Exercise brief:
Repeat the data exactly, with every line included.
_ _ _ _ _
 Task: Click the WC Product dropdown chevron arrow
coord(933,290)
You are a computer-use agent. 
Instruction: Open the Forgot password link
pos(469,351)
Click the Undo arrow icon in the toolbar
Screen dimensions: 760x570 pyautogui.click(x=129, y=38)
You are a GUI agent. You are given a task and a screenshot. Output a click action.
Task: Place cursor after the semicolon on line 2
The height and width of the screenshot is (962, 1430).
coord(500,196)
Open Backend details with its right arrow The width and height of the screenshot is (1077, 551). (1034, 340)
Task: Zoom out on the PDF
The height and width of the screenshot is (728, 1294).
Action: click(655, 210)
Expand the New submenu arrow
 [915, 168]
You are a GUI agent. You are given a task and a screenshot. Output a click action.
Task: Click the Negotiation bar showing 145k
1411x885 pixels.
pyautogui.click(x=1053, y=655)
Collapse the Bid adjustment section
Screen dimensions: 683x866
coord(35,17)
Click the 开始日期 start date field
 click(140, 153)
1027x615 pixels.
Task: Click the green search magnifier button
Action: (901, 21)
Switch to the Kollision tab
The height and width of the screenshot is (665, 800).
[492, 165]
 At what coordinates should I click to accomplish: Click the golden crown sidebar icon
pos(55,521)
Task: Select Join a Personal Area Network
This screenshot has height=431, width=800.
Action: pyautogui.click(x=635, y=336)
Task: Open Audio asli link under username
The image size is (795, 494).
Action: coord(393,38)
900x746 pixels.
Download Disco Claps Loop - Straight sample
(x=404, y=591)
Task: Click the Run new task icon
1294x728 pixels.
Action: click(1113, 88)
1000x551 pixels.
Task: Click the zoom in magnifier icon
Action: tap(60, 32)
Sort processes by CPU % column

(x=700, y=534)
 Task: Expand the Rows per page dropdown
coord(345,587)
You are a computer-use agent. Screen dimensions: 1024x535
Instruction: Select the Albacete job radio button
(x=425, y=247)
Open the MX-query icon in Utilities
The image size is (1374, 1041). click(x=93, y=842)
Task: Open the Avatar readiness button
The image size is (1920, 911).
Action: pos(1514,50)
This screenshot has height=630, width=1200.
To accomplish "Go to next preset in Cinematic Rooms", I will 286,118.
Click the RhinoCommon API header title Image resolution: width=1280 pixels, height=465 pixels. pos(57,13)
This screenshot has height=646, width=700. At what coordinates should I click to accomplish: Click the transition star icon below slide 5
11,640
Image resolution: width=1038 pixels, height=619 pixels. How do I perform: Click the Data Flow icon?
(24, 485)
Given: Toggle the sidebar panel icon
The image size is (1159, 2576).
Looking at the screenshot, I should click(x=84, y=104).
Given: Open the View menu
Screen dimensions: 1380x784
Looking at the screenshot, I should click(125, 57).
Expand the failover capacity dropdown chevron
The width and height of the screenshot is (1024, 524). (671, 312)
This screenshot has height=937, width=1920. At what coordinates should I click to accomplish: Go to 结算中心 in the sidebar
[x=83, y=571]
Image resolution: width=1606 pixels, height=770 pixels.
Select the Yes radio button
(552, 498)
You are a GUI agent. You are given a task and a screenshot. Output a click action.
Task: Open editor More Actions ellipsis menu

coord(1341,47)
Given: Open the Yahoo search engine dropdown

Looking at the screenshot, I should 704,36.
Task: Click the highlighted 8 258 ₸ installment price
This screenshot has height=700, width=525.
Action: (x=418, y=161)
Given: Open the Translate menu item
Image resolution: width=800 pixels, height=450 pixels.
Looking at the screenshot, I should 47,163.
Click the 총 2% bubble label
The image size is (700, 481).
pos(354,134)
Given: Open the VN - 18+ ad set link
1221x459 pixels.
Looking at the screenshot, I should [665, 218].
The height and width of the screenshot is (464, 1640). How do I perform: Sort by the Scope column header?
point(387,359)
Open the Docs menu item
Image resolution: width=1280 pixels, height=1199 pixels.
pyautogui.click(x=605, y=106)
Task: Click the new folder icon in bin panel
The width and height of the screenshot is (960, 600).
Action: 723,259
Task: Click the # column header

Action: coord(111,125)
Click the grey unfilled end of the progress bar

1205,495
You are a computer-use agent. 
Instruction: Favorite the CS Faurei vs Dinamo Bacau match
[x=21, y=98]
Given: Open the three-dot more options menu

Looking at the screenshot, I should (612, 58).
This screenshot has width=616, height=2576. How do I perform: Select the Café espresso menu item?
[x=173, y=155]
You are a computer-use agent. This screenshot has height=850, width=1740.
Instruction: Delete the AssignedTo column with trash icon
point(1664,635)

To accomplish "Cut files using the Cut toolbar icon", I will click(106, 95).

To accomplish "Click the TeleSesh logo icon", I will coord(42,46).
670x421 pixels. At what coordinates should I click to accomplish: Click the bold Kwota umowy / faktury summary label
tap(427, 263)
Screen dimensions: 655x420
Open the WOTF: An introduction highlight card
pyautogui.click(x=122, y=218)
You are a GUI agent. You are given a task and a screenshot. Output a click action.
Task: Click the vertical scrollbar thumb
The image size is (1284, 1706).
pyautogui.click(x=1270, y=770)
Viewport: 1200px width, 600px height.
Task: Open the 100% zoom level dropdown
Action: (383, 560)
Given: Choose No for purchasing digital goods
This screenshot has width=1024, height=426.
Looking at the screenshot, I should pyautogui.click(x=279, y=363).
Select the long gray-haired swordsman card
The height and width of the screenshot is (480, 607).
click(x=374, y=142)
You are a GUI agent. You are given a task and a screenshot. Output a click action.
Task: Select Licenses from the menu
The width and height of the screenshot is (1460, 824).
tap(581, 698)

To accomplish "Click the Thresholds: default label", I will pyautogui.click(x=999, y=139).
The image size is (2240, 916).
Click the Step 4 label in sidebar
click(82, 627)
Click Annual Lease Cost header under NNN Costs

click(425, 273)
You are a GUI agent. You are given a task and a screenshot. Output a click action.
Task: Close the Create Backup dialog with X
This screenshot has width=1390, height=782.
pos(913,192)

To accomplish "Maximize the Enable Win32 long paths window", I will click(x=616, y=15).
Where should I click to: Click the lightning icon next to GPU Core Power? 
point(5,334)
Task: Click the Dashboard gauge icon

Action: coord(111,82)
_ _ _ _ _
Response:
 Task: Click the WC Product dropdown chevron arrow
coord(933,290)
You are a computer-use agent. 
Instruction: Open the Forgot password link
pos(469,351)
Click the Undo arrow icon in the toolbar
Screen dimensions: 760x570 pyautogui.click(x=129, y=38)
You are a GUI agent. You are given a task and a screenshot. Output a click action.
Task: Place cursor after the semicolon on line 2
The height and width of the screenshot is (962, 1430).
coord(500,196)
Open Backend details with its right arrow The width and height of the screenshot is (1077, 551). (1034, 340)
Task: Zoom out on the PDF
The height and width of the screenshot is (728, 1294).
Action: click(655, 210)
Expand the New submenu arrow
 [915, 168]
You are a GUI agent. You are given a task and a screenshot. Output a click action.
Task: Click the Negotiation bar showing 145k
1411x885 pixels.
pyautogui.click(x=1053, y=655)
Collapse the Bid adjustment section
Screen dimensions: 683x866
coord(35,17)
Click the 开始日期 start date field
 click(140, 153)
1027x615 pixels.
Task: Click the green search magnifier button
Action: (901, 21)
Switch to the Kollision tab
The height and width of the screenshot is (665, 800).
[492, 165]
 At what coordinates should I click to accomplish: Click the golden crown sidebar icon
pos(55,521)
Task: Select Join a Personal Area Network
This screenshot has height=431, width=800.
Action: pyautogui.click(x=635, y=336)
Task: Open Audio asli link under username
The image size is (795, 494).
Action: coord(393,38)
900x746 pixels.
Download Disco Claps Loop - Straight sample
(x=404, y=591)
Task: Click the Run new task icon
1294x728 pixels.
Action: click(1113, 88)
1000x551 pixels.
Task: Click the zoom in magnifier icon
Action: tap(60, 32)
Sort processes by CPU % column

(x=700, y=534)
 Task: Expand the Rows per page dropdown
coord(345,587)
You are a computer-use agent. Screen dimensions: 1024x535
Instruction: Select the Albacete job radio button
(x=425, y=247)
Open the MX-query icon in Utilities
The image size is (1374, 1041). click(x=93, y=842)
Task: Open the Avatar readiness button
The image size is (1920, 911).
Action: pos(1514,50)
This screenshot has height=630, width=1200.
To accomplish "Go to next preset in Cinematic Rooms", I will 286,118.
Click the RhinoCommon API header title Image resolution: width=1280 pixels, height=465 pixels. pos(57,13)
This screenshot has height=646, width=700. At what coordinates should I click to accomplish: Click the transition star icon below slide 5
11,640
Image resolution: width=1038 pixels, height=619 pixels. How do I perform: Click the Data Flow icon?
(24, 485)
Given: Toggle the sidebar panel icon
The image size is (1159, 2576).
Looking at the screenshot, I should click(x=84, y=104).
Given: Open the View menu
Screen dimensions: 1380x784
Looking at the screenshot, I should click(125, 57).
Expand the failover capacity dropdown chevron
The width and height of the screenshot is (1024, 524). (671, 312)
This screenshot has height=937, width=1920. At what coordinates should I click to accomplish: Go to 结算中心 in the sidebar
[x=83, y=571]
Image resolution: width=1606 pixels, height=770 pixels.
Select the Yes radio button
(552, 498)
You are a GUI agent. You are given a task and a screenshot. Output a click action.
Task: Open editor More Actions ellipsis menu

coord(1341,47)
Given: Open the Yahoo search engine dropdown

Looking at the screenshot, I should 704,36.
Task: Click the highlighted 8 258 ₸ installment price
This screenshot has height=700, width=525.
Action: (x=418, y=161)
Given: Open the Translate menu item
Image resolution: width=800 pixels, height=450 pixels.
Looking at the screenshot, I should 47,163.
Click the 총 2% bubble label
The image size is (700, 481).
pos(354,134)
Given: Open the VN - 18+ ad set link
1221x459 pixels.
Looking at the screenshot, I should [665, 218].
The height and width of the screenshot is (464, 1640). How do I perform: Sort by the Scope column header?
point(387,359)
Open the Docs menu item
Image resolution: width=1280 pixels, height=1199 pixels.
pyautogui.click(x=605, y=106)
Task: Click the new folder icon in bin panel
The width and height of the screenshot is (960, 600).
Action: 723,259
Task: Click the # column header

Action: coord(111,125)
Click the grey unfilled end of the progress bar

1205,495
You are a computer-use agent. 
Instruction: Favorite the CS Faurei vs Dinamo Bacau match
[x=21, y=98]
Given: Open the three-dot more options menu

Looking at the screenshot, I should (612, 58).
This screenshot has width=616, height=2576. How do I perform: Select the Café espresso menu item?
[x=173, y=155]
You are a computer-use agent. This screenshot has height=850, width=1740.
Instruction: Delete the AssignedTo column with trash icon
point(1664,635)

To accomplish "Cut files using the Cut toolbar icon", I will click(106, 95).

To accomplish "Click the TeleSesh logo icon", I will coord(42,46).
670x421 pixels. At what coordinates should I click to accomplish: Click the bold Kwota umowy / faktury summary label
tap(427, 263)
Screen dimensions: 655x420
Open the WOTF: An introduction highlight card
pyautogui.click(x=122, y=218)
You are a GUI agent. You are given a task and a screenshot. Output a click action.
Task: Click the vertical scrollbar thumb
The image size is (1284, 1706).
pyautogui.click(x=1270, y=770)
Viewport: 1200px width, 600px height.
Task: Open the 100% zoom level dropdown
Action: (383, 560)
Given: Choose No for purchasing digital goods
This screenshot has width=1024, height=426.
Looking at the screenshot, I should pyautogui.click(x=279, y=363).
Select the long gray-haired swordsman card
The height and width of the screenshot is (480, 607).
click(x=374, y=142)
You are a GUI agent. You are given a task and a screenshot. Output a click action.
Task: Select Licenses from the menu
The width and height of the screenshot is (1460, 824).
tap(581, 698)

To accomplish "Click the Thresholds: default label", I will pyautogui.click(x=999, y=139).
The image size is (2240, 916).
Click the Step 4 label in sidebar
click(82, 627)
Click Annual Lease Cost header under NNN Costs

click(425, 273)
You are a GUI agent. You are given a task and a screenshot. Output a click action.
Task: Close the Create Backup dialog with X
This screenshot has width=1390, height=782.
pos(913,192)

To accomplish "Maximize the Enable Win32 long paths window", I will click(x=616, y=15).
Where should I click to: Click the lightning icon next to GPU Core Power? 
point(5,334)
Task: Click the Dashboard gauge icon

Action: coord(111,82)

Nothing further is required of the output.